◆ Information shown:
■ ■ ■ ■ ■
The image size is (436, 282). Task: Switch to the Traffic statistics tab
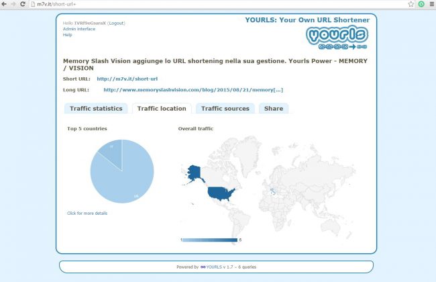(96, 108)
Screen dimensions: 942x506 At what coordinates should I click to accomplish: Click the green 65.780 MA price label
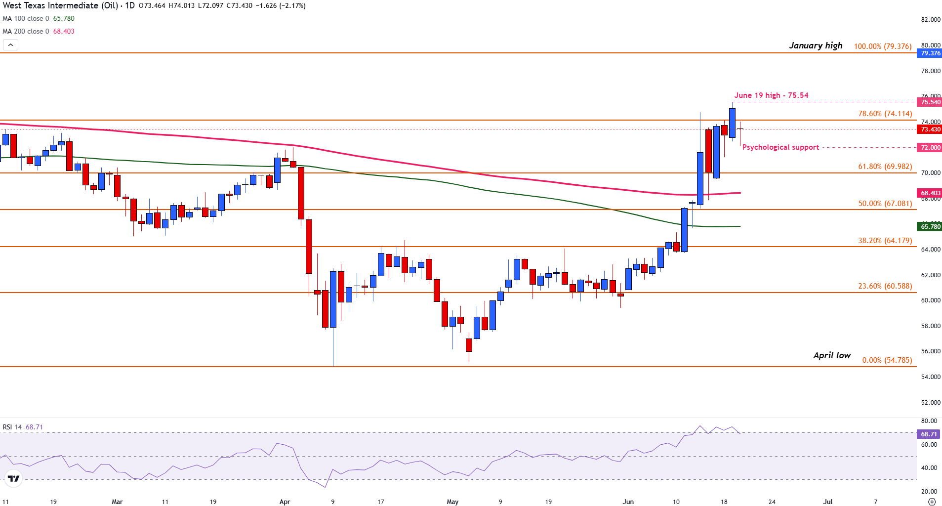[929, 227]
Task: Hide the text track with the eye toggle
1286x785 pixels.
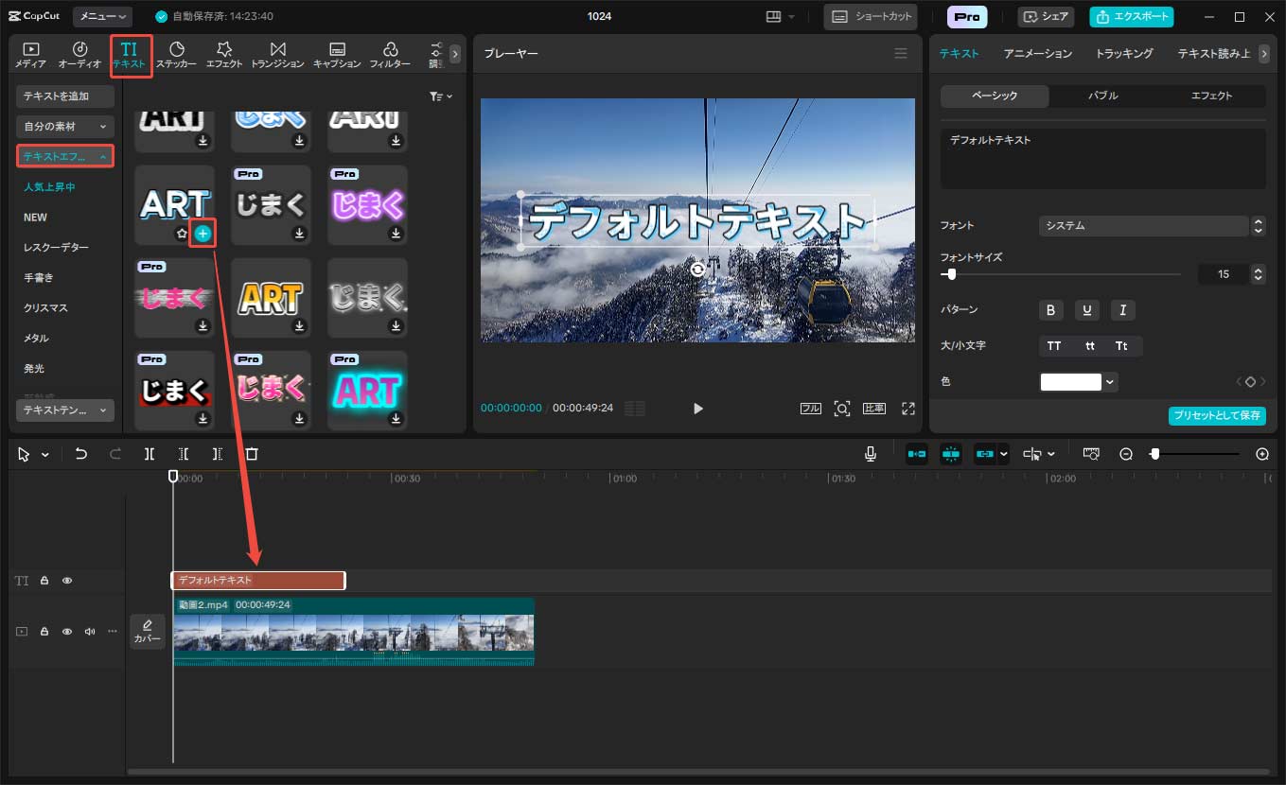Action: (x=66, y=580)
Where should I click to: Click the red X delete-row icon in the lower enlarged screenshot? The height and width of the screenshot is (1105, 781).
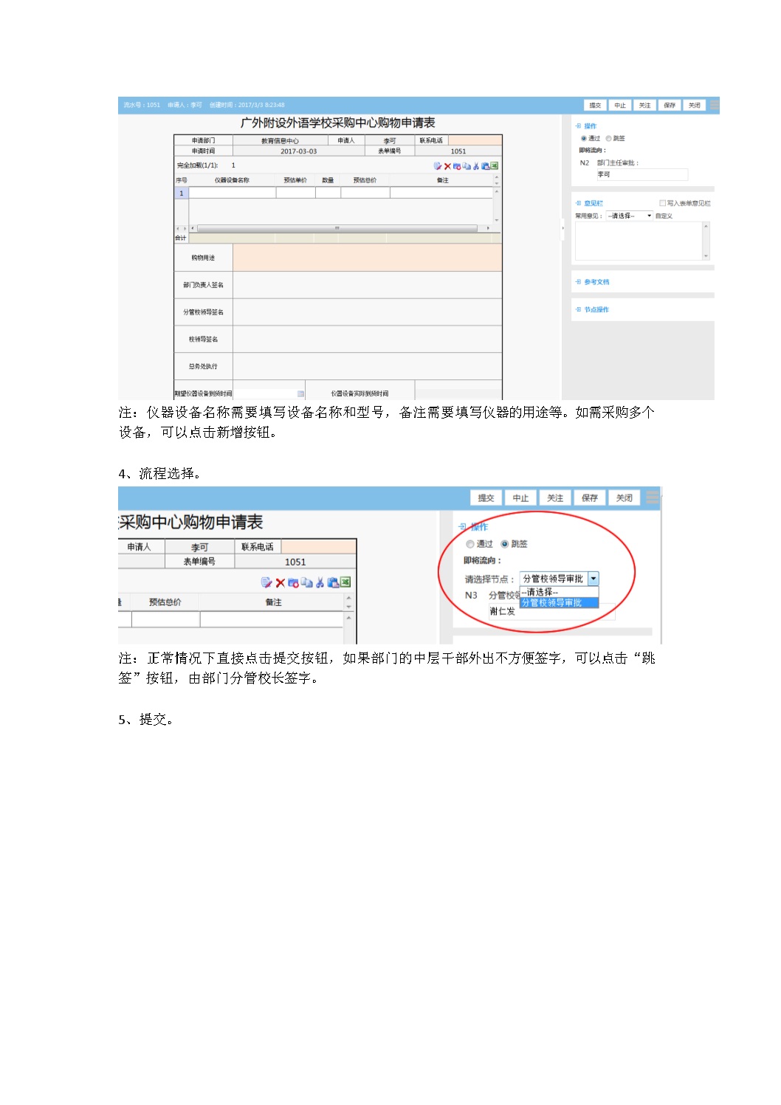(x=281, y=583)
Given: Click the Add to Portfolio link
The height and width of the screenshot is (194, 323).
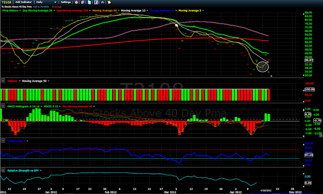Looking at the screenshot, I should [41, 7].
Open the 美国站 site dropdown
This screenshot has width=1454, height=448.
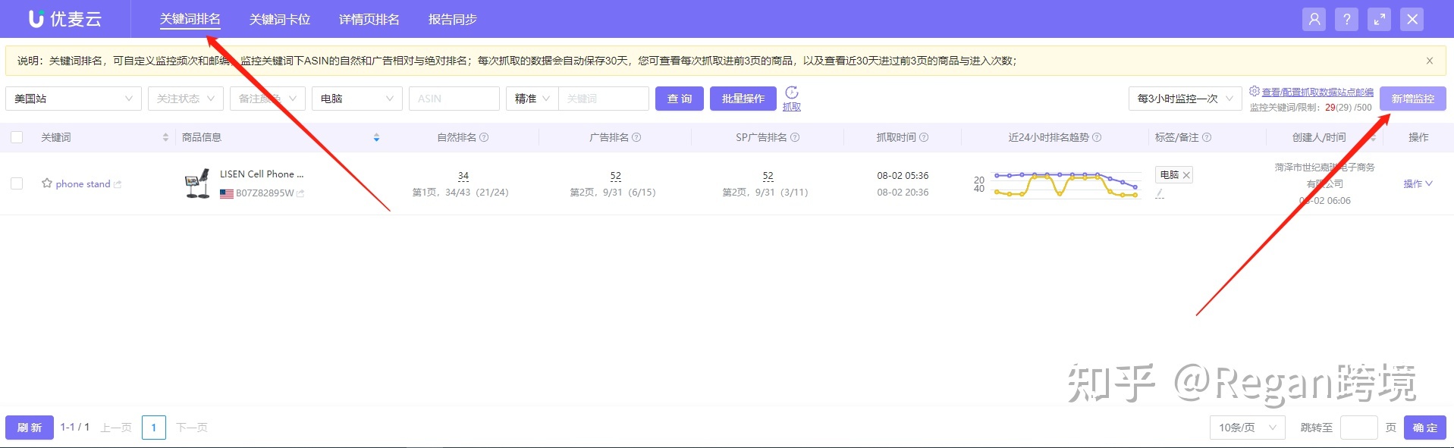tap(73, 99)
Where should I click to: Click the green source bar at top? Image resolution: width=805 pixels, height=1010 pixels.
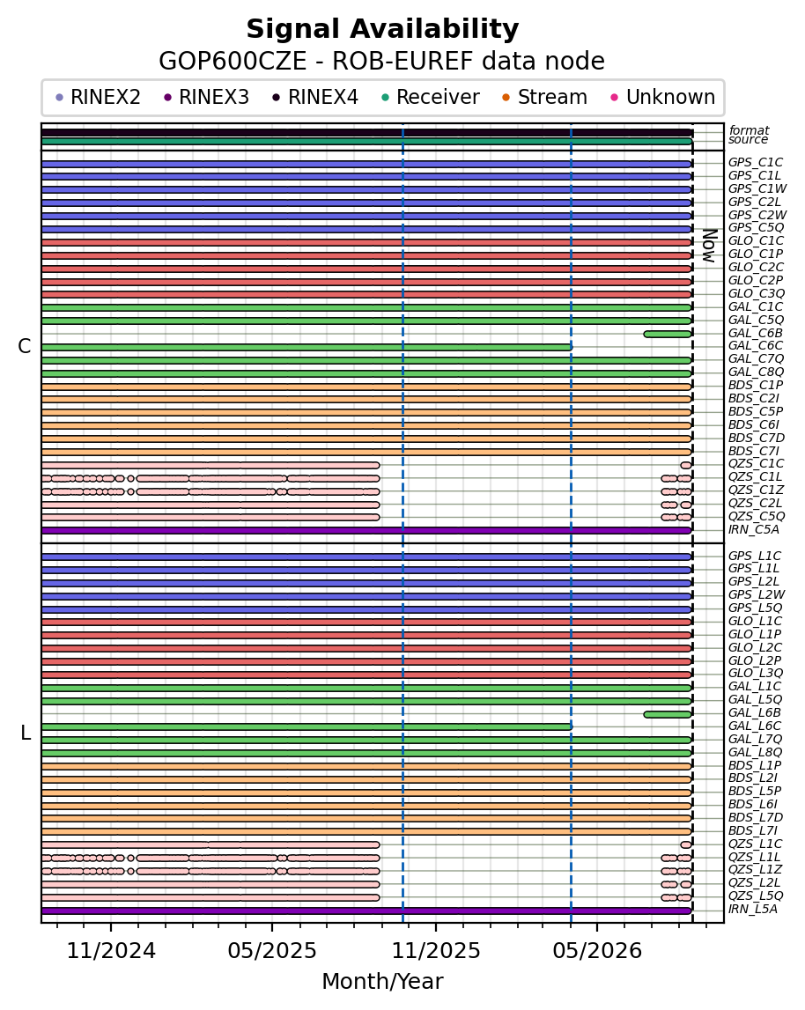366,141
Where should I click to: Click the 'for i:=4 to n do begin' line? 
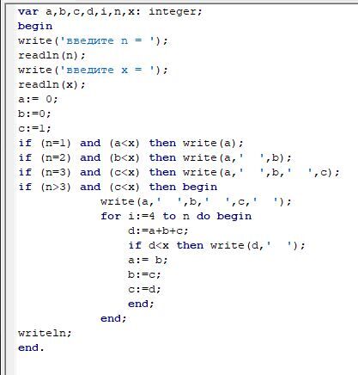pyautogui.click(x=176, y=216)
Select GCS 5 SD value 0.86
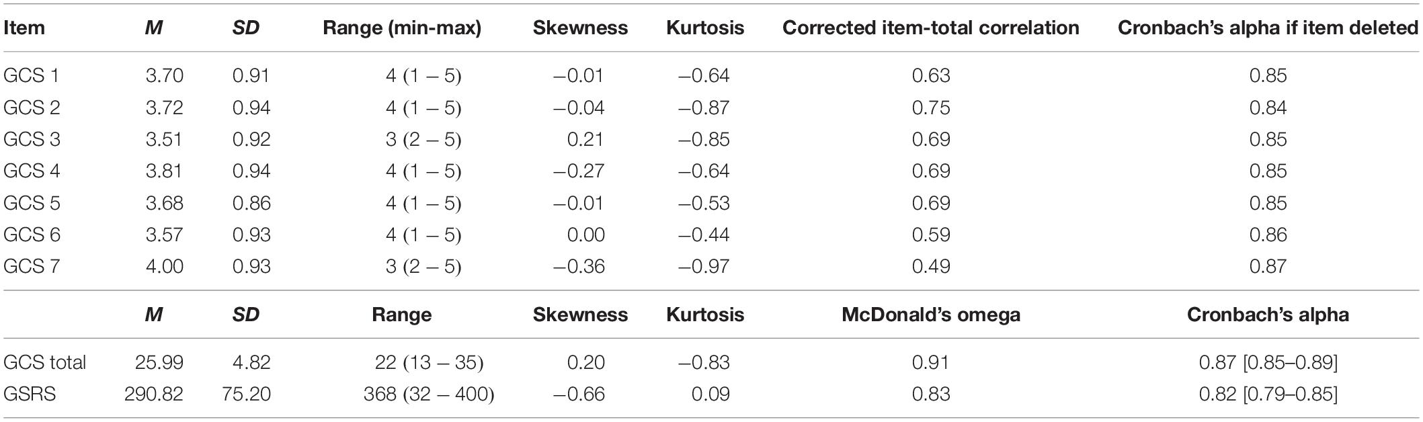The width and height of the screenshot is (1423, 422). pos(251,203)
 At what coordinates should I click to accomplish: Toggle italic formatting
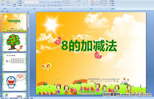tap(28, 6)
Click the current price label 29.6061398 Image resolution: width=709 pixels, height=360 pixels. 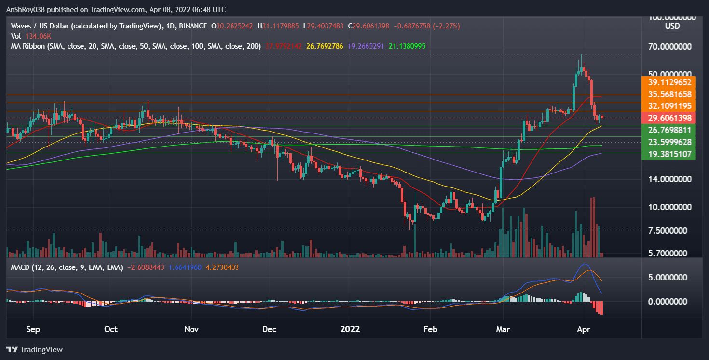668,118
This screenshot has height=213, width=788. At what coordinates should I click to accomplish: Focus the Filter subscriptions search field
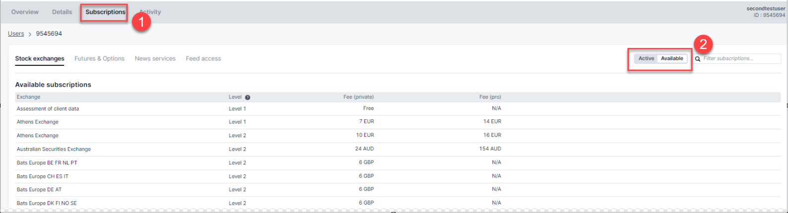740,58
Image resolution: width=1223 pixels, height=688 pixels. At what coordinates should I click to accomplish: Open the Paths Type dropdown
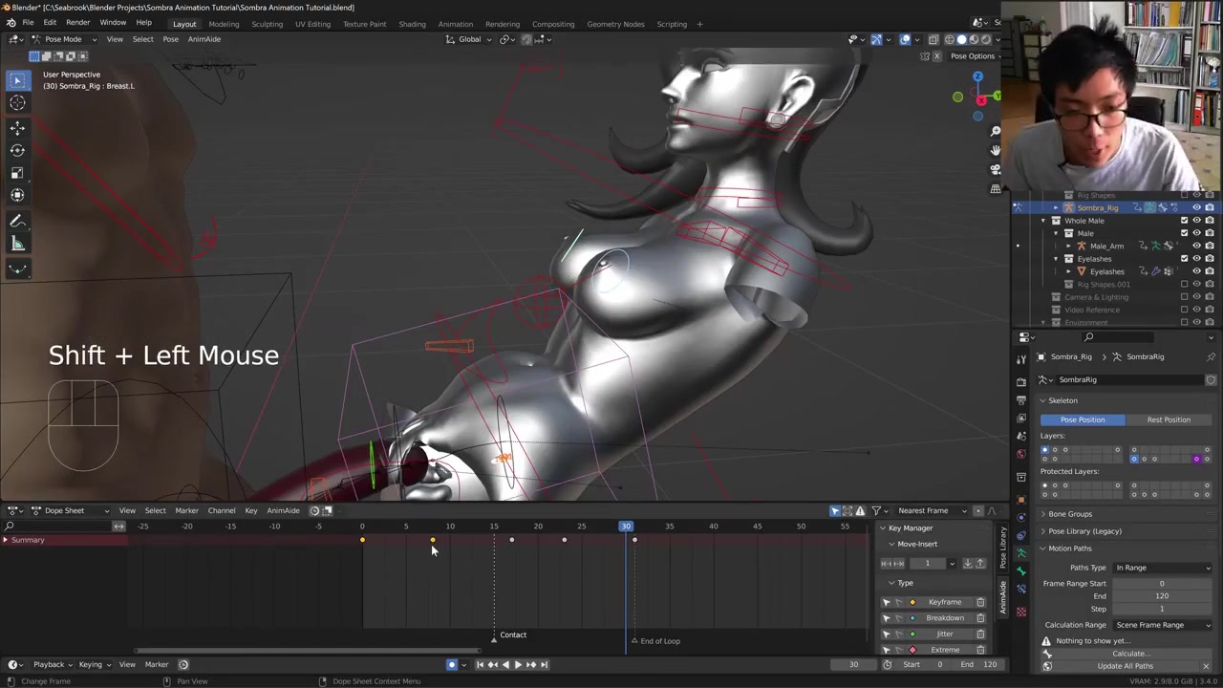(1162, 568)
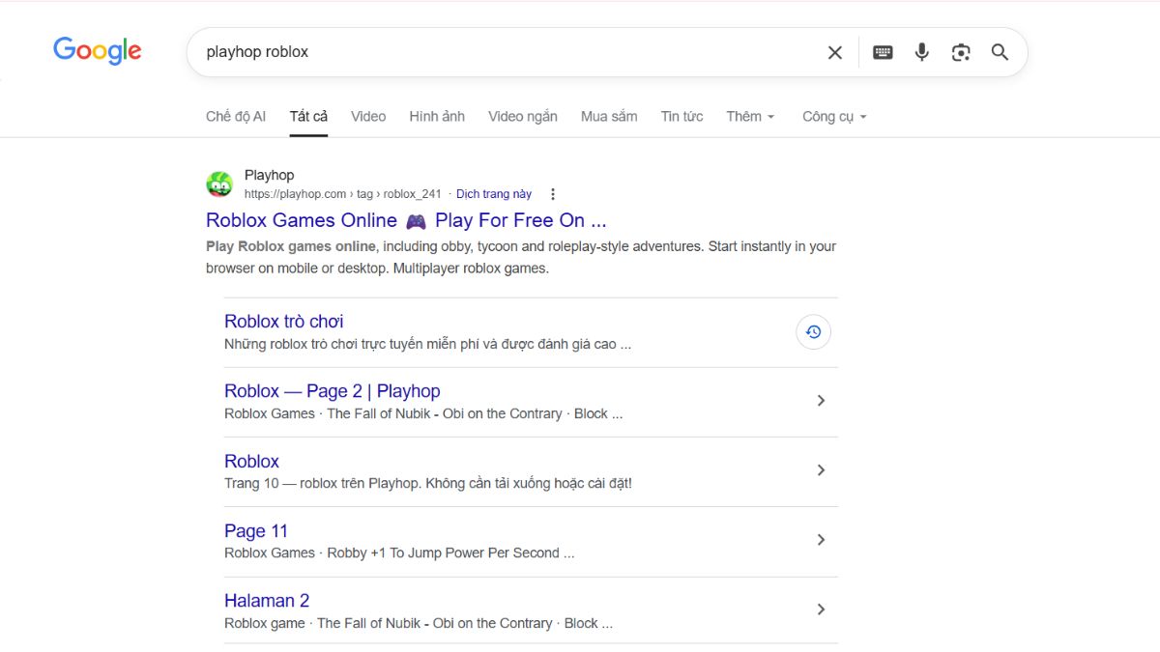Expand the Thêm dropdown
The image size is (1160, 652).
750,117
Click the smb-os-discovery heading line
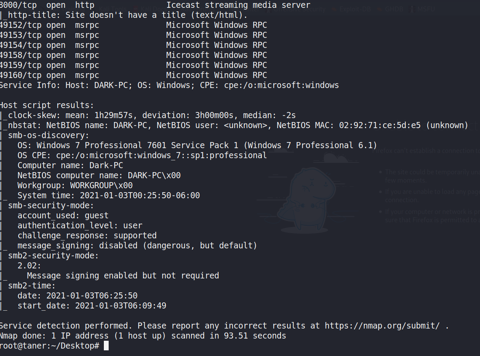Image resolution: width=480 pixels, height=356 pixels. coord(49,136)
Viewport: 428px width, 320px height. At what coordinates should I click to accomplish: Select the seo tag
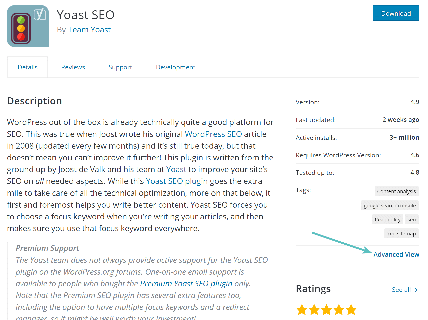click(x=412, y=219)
■ ■ ■ ■ ■
◆ Your objective: Setting the pictures aside, return exactly the lines from the line with "This screenshot has height=213, width=788." through the last line of the listing above.

◆ Output below:
This screenshot has height=213, width=788. At what coordinates should I click to accomplish: Focus the Filter subscriptions search field
740,58
Image resolution: width=1223 pixels, height=688 pixels. At what coordinates should I click to accomplish: Open the Paths Type dropdown
(1162, 568)
Expand the Thêm dropdown
The image size is (1160, 652).
750,117
Click the smb-os-discovery heading line
Image resolution: width=480 pixels, height=356 pixels. coord(49,136)
Viewport: 428px width, 320px height. At what coordinates should I click to accomplish: Select the seo tag
click(x=412, y=219)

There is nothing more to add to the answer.